# 3D Monitor und AMD Grafikkarte



## PC GAMER (12. Februar 2012)

Hallo an euch,

Wir haben uns fürs Wohnzimmer einen 3D TV gekauft von Samsung und ich finde es Super  (Crysis 2 in Side by Side und andere Spiele mit dem Modus habe ich nicht aber auch spiele ohne 3D kommen besser rüber)
Mein Monitor kommt jetzt auch langsam in die Jahre (ab und zu Fehler).
Ich habe mir jetzt überlegt auf einen 3D tauglichen Monitor zuwechseln ohne 3D vision, AMD Grafikkarte!.
Es gibt Samsung Monitore die von AMD die HD3D Funktion unterstützen die sind aber viel zu teuer (~600€ )

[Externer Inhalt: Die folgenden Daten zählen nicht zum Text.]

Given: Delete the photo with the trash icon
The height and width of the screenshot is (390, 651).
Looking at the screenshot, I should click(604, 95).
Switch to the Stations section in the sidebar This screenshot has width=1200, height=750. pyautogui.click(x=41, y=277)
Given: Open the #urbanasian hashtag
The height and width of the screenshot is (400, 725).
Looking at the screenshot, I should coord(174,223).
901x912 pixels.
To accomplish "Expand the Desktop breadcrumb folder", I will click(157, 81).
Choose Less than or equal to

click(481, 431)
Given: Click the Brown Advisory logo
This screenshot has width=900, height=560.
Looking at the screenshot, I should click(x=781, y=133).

Also, ich suche einen LED 22 oder 24 zoll, Full HD, 3D Monitor der auch 2D in 3D konvertieren kann.
Ich habe da was gefunden der wurde sogar von AMD getestet: LG Cinema 3D (D2342P)
Danke im Voraus, Ich weiß ihr seit die Besten 
Schreibt bitte auch warum ihr keine Lösung wisst.


----------



## Painkiller (14. Februar 2012)

Da fallen mir die ganzen neuen Samsung-Monitore ein. 

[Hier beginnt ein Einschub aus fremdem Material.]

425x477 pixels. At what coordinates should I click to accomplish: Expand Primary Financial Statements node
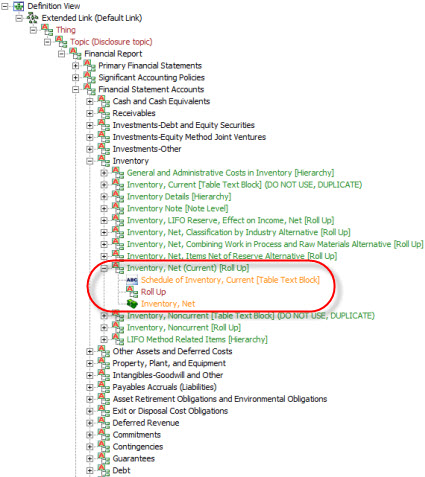(x=76, y=66)
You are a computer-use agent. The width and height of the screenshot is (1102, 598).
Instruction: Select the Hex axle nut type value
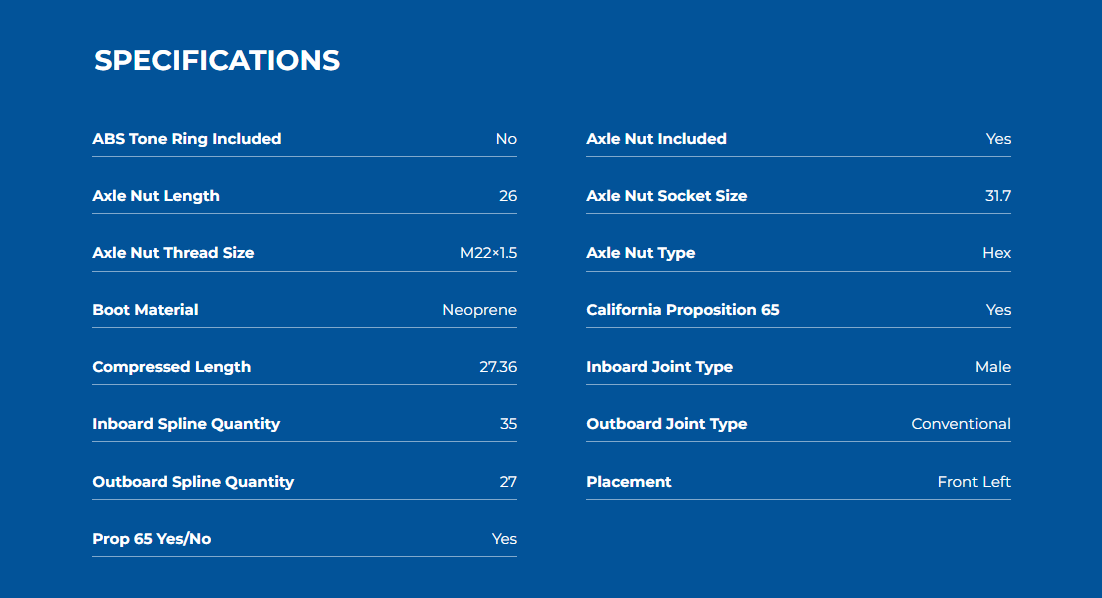pyautogui.click(x=997, y=253)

Die S-Reihe hat da einige Geräte die von 2D auf 3D konvertieren können. Wie das allerdings im Spiel aussieht, weiß ich nicht. 

Samsung SyncMaster S23A750D, 23" (LS23A750DS) | Geizhals.at Deutschland
Samsung SyncMaster S27A750D, 27" (LS27A750DS) | Geizhals.at Deutschland
Samsung SyncMaster S27A950D, 27" | Geizhals.at Deutschland


----------



## PC GAMER (14. Februar 2012)

<<Painkiller>> schrieb:
			
		

> Da fallen mir die ganzen neuen Samsung-Monitore ein.
> 
> Die S-Reihe hat da einige Geräte die von 2D auf 3D konvertieren können. Wie das allerdings im Spiel aussieht, weiß ich nicht.
> 
> ...



Genau das ist mein problem. Sehr viele sind 27 Zoll  
Danke für deine mühe  ein model ist ja drin


----------



## Ryle (14. Februar 2012)

Prinzipiell kannst du jeden sich auf dem Markt befindlichen 3D Monitor mit AMD nutzen. Dieses HD3D von AMD ist irreführend, da es sich dabei nur um eine Lizenzierung handelt. Alles was du brauchst ist ein Treiber wie IZ3D oder besser TriDef (auf dem HD3D auch basiert). Bei den meisten "Nicht-3D-Vision" Monitoren liegt TriDef dabei, ansonsten muss man für ~30€ ne Lizenz kaufen.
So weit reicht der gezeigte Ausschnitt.